_WHAT IS REQUIRED_: Please give again, word for word, the line that contains "Viewport: 1000px width, 562px height." and every line after it to the end of the data, with no other lines.

_RECORD SET_:
--------

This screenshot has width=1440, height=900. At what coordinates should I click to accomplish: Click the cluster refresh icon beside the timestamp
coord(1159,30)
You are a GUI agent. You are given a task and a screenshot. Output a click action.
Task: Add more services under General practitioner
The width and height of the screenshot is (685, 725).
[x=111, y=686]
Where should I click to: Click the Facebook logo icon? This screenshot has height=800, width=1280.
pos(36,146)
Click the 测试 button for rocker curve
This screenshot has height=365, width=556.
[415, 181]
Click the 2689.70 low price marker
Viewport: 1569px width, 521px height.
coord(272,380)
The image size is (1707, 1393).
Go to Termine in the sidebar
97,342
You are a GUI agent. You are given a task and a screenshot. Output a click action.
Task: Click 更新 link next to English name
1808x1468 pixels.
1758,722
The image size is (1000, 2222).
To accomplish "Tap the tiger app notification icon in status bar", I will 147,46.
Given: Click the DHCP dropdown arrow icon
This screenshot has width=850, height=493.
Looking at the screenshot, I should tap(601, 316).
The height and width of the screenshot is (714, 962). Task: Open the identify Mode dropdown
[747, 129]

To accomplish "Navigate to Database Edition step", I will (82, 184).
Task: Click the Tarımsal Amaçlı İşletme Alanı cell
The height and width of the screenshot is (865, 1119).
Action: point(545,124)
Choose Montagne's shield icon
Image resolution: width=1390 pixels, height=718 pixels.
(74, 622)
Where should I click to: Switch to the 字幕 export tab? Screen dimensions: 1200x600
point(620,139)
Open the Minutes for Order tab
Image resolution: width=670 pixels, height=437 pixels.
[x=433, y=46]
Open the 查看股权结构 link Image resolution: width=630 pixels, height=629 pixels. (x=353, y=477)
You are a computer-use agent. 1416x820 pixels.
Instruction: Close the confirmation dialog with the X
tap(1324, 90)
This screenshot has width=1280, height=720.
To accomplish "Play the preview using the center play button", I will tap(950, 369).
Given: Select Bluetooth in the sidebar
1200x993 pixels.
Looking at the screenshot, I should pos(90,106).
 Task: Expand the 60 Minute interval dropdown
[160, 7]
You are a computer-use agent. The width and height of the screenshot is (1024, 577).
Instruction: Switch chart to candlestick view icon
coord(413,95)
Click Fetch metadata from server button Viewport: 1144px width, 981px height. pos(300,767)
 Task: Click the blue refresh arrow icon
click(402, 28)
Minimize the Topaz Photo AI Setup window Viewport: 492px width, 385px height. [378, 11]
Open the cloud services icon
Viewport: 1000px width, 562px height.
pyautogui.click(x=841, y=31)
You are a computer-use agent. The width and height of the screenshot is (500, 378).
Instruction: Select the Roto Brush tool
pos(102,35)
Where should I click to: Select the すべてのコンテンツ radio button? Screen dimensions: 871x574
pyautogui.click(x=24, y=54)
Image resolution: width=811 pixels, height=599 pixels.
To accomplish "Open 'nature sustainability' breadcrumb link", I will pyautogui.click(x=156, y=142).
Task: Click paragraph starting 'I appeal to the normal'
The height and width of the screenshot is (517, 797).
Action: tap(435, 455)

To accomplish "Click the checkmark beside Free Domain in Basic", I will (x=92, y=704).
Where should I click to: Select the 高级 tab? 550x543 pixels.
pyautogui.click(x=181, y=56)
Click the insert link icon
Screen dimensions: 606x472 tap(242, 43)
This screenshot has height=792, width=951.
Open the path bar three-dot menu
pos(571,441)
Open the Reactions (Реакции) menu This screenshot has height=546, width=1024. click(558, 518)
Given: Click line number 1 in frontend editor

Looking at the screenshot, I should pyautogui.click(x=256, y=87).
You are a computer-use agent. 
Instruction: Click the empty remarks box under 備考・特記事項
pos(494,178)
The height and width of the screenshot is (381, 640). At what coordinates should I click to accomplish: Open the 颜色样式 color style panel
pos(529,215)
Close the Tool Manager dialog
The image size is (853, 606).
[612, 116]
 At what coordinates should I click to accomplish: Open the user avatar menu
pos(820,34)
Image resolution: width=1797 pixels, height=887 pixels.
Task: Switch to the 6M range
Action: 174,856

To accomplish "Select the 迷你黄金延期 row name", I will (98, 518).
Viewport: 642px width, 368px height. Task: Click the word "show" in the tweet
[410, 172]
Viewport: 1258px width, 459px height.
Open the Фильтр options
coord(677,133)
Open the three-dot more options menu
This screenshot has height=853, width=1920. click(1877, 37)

--------

_SOLUTION TO THE PROBLEM_:
Viewport: 1000px width, 562px height.
pyautogui.click(x=841, y=31)
You are a computer-use agent. The width and height of the screenshot is (500, 378).
Instruction: Select the Roto Brush tool
pos(102,35)
Where should I click to: Select the すべてのコンテンツ radio button? Screen dimensions: 871x574
pyautogui.click(x=24, y=54)
Image resolution: width=811 pixels, height=599 pixels.
To accomplish "Open 'nature sustainability' breadcrumb link", I will pyautogui.click(x=156, y=142).
Task: Click paragraph starting 'I appeal to the normal'
The height and width of the screenshot is (517, 797).
Action: tap(435, 455)

To accomplish "Click the checkmark beside Free Domain in Basic", I will (x=92, y=704).
Where should I click to: Select the 高级 tab? 550x543 pixels.
pyautogui.click(x=181, y=56)
Click the insert link icon
Screen dimensions: 606x472 tap(242, 43)
This screenshot has height=792, width=951.
Open the path bar three-dot menu
pos(571,441)
Open the Reactions (Реакции) menu This screenshot has height=546, width=1024. click(558, 518)
Given: Click line number 1 in frontend editor

Looking at the screenshot, I should pyautogui.click(x=256, y=87).
You are a computer-use agent. 
Instruction: Click the empty remarks box under 備考・特記事項
pos(494,178)
The height and width of the screenshot is (381, 640). At what coordinates should I click to accomplish: Open the 颜色样式 color style panel
pos(529,215)
Close the Tool Manager dialog
The image size is (853, 606).
[612, 116]
 At what coordinates should I click to accomplish: Open the user avatar menu
pos(820,34)
Image resolution: width=1797 pixels, height=887 pixels.
Task: Switch to the 6M range
Action: 174,856

To accomplish "Select the 迷你黄金延期 row name", I will (98, 518).
Viewport: 642px width, 368px height. Task: Click the word "show" in the tweet
[410, 172]
Viewport: 1258px width, 459px height.
Open the Фильтр options
coord(677,133)
Open the three-dot more options menu
This screenshot has height=853, width=1920. click(1877, 37)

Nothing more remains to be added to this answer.